Caution scales with revision · Figure 1c
The bigger the revision, the more the wording softens
Among unchanged abstracts the certainty of the claim almost never moved. Among majorly revised claims, the wording became more cautious in 38.5% and more confident in only 19.8% of assessable cases.
c · Hedging direction within each content-change stratum
Percent of claims with an assessable hedging label that became more cautious (blue) or more confident (orange).
2:1
Across the whole corpus, weakened claims outnumber strengthened claims roughly two to one — a ratio below parity in every field.
P<0.001
Two-sided sign test on the 9,150 pairs with any hedging shift.
By field · Figure 1d–e
Revision rate varies by field, but the direction of caution does not
Major revision of the primary claim ranged from 7.2% in bioinformatics to 17.5% in microbiology across the 17 fields with at least 1,500 pairs. Yet the shift toward caution held everywhere: the strengthened-to-weakened ratio stayed below one in every field.
d · Content-change composition by field (ordered by major-revision rate)
e · Strengthened-to-weakened ratio of primary claims by field (dashed line = parity)
Claim types · Figure 1f
The kind of claim almost never changes
The primary claim type was preserved in 96.5% of pairs. Among the few that did change type, transitions ran mostly between adjacent categories — for example mechanistic to descriptive or associative — rather than collapsing to a null result.
f · Primary claim-type transitions among pairs whose type changed
Band width is proportional to the number of pairs. Descriptive claims show the largest net gain; mechanistic claims are the most often reclassified.
Drivers of revision · Figure 2
Larger revisions track longer review and higher-impact journals
Revision moves the claims of an abstract together, declines year on year, and rises with both the length of peer review and the impact of the destination journal.
a · Secondary claim follows the primary
When the primary claim was majorly revised, the first secondary claim also changed in 90% of pairs, versus only 34% when the primary was unchanged.
b · Major-revision rate by primary claim type
Method claims are the most stable (5.4% major). Secondary claims (red) are revised more often than primary claims (blue) for every type.
c · Major-revision rate by year of preprint posting
Major revision fell from 17.0% in 2019 to 5.7% in 2024.
d · Content change by review-time tertile
Major revision rose from 7.0% in the fastest tertile (median 110 days) to 14.1% in the slowest (median 416 days).
e · Any revision vs journal impact (2-yr mean citedness, log scale)
Revision rose ~23 percentage points per tenfold increase in journal impact (weighted fit R²=0.77; 59,012 pairs, 908 journals).

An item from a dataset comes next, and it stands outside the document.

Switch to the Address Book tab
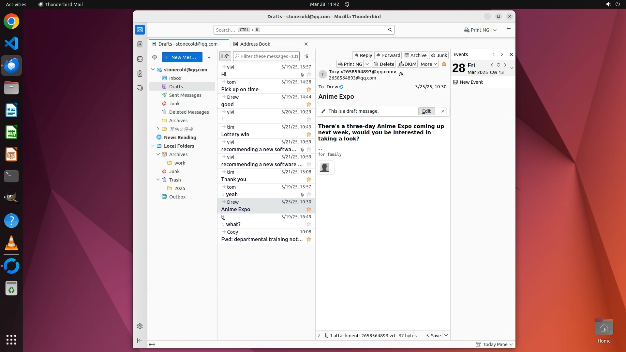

f · Retraction rate: preprinted vs never-preprinted
Papers never posted as preprints were retracted about twice as often (18.7 vs 8.1 per 10,000; rate ratio 2.31, 95% CI 1.20–4.45, P=0.003).
Validation · Suppl. Figure 2
The model agrees with experts as well as experts agree with each other
On a stratified subsample of 120 pairs, model–expert agreement (Cohen's κ 0.63–0.66) matched the agreement between the two domain experts (κ 0.60). Three replicate model runs agreed at κ=0.75.